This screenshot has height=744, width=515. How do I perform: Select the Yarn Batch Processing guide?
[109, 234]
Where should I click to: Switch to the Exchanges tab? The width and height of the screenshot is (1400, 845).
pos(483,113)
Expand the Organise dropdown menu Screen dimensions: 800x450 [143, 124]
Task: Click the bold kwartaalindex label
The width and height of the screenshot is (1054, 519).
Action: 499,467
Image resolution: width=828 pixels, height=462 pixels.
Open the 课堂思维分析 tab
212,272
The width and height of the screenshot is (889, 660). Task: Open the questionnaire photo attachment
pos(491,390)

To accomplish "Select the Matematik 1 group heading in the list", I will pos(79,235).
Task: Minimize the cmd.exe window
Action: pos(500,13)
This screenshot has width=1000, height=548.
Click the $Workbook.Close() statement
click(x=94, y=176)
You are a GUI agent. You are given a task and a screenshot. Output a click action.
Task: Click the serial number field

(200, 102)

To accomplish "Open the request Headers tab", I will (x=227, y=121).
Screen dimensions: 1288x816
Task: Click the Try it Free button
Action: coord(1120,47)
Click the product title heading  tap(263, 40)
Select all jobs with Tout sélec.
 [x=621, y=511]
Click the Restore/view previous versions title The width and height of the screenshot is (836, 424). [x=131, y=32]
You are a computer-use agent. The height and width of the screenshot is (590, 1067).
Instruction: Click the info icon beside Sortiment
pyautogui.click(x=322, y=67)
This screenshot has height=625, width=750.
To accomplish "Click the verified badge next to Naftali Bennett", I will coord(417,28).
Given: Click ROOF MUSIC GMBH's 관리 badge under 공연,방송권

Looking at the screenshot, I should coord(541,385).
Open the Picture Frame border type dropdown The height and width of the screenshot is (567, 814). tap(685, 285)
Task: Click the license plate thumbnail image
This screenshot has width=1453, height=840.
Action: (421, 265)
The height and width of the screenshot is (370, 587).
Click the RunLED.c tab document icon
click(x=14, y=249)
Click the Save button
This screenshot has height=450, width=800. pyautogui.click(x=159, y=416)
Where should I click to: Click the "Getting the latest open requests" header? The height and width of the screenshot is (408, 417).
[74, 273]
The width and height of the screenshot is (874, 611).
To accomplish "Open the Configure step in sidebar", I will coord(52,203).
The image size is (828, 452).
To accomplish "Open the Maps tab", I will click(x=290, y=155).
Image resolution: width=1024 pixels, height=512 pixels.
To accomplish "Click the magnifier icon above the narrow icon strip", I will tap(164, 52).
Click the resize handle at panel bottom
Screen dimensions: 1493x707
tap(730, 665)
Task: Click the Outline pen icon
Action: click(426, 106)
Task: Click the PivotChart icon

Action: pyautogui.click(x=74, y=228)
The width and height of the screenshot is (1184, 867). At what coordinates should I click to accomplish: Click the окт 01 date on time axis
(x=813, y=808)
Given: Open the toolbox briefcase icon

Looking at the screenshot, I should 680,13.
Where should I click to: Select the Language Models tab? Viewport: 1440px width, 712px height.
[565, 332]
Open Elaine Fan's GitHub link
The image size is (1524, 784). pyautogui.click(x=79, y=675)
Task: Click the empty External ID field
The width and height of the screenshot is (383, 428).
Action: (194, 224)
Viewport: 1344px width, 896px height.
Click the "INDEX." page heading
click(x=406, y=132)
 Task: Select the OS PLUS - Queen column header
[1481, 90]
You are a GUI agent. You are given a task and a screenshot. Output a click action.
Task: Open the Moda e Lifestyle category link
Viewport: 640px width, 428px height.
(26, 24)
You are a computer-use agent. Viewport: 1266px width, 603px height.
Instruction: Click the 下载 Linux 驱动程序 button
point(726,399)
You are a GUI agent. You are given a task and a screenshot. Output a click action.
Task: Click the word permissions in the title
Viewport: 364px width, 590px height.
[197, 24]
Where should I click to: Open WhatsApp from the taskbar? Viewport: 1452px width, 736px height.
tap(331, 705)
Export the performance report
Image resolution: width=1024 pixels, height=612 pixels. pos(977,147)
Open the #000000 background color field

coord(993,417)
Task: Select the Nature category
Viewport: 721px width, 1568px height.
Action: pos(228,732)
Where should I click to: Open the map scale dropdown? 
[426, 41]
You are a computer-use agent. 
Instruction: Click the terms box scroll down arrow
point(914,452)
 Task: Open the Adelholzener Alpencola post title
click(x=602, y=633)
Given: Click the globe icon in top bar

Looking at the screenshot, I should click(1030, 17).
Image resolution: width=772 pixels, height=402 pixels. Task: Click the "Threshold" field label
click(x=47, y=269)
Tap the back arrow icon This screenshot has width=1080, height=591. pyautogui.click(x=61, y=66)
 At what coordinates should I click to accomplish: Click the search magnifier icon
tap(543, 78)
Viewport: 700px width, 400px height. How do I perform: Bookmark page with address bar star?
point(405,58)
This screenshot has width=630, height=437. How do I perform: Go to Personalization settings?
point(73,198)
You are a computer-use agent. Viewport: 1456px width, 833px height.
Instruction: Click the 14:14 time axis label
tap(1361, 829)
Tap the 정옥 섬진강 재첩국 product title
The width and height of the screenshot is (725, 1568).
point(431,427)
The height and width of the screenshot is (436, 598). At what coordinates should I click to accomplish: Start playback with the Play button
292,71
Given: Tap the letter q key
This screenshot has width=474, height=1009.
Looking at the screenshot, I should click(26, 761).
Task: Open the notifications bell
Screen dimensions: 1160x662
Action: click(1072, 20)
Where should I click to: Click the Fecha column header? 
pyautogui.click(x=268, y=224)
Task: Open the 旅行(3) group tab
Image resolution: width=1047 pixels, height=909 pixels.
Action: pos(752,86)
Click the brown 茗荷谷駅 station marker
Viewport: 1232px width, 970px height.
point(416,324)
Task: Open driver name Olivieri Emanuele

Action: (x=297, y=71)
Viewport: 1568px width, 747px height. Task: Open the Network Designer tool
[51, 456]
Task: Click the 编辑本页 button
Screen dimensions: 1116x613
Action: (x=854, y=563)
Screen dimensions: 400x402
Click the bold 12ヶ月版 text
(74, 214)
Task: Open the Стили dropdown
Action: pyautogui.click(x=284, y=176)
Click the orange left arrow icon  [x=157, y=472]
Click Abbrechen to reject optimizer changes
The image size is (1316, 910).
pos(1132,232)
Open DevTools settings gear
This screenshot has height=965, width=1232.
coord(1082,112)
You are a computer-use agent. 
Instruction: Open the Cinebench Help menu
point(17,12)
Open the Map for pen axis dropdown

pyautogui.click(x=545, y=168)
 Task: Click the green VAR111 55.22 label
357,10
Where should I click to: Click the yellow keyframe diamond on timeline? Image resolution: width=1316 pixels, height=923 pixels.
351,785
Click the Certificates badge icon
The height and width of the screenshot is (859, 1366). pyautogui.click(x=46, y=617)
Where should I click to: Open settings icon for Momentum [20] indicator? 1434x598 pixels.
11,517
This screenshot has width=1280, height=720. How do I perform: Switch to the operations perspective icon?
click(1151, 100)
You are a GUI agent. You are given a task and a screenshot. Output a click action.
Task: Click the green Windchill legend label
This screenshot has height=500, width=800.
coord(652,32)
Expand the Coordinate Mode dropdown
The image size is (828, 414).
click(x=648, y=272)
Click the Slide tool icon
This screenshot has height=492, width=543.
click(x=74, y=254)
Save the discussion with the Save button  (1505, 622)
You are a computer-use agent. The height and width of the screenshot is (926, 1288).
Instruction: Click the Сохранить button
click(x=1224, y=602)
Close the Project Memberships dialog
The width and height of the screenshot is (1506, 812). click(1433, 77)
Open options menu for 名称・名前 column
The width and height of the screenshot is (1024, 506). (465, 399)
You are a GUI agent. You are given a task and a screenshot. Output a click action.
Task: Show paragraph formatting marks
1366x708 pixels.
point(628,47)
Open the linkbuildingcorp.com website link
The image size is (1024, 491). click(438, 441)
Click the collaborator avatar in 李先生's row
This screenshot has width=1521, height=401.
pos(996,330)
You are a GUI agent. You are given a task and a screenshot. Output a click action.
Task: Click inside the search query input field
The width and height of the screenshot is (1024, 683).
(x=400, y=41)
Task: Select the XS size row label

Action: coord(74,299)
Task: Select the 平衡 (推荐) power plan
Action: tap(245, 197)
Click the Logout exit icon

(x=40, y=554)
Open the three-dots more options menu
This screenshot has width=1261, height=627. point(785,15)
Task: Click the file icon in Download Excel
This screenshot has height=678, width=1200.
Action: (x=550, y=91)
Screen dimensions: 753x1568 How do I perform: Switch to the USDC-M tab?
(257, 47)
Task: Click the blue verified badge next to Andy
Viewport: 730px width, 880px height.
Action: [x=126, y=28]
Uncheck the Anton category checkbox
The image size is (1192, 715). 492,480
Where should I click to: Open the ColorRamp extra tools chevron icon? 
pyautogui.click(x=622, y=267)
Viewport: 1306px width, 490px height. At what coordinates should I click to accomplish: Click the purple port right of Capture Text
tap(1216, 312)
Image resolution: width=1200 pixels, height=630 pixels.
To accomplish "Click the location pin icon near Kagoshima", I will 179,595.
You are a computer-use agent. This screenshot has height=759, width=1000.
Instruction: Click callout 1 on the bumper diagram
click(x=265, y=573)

* _WORK REQUEST_:
Copy only the entries from the first line to the line with "Expand the Organise", each exactly as it appears.

* _RESPONSE TO THIS EXERCISE_:
This screenshot has height=744, width=515. How do I perform: Select the Yarn Batch Processing guide?
[109, 234]
Where should I click to: Switch to the Exchanges tab? The width and height of the screenshot is (1400, 845).
pos(483,113)
Expand the Organise dropdown menu Screen dimensions: 800x450 [143, 124]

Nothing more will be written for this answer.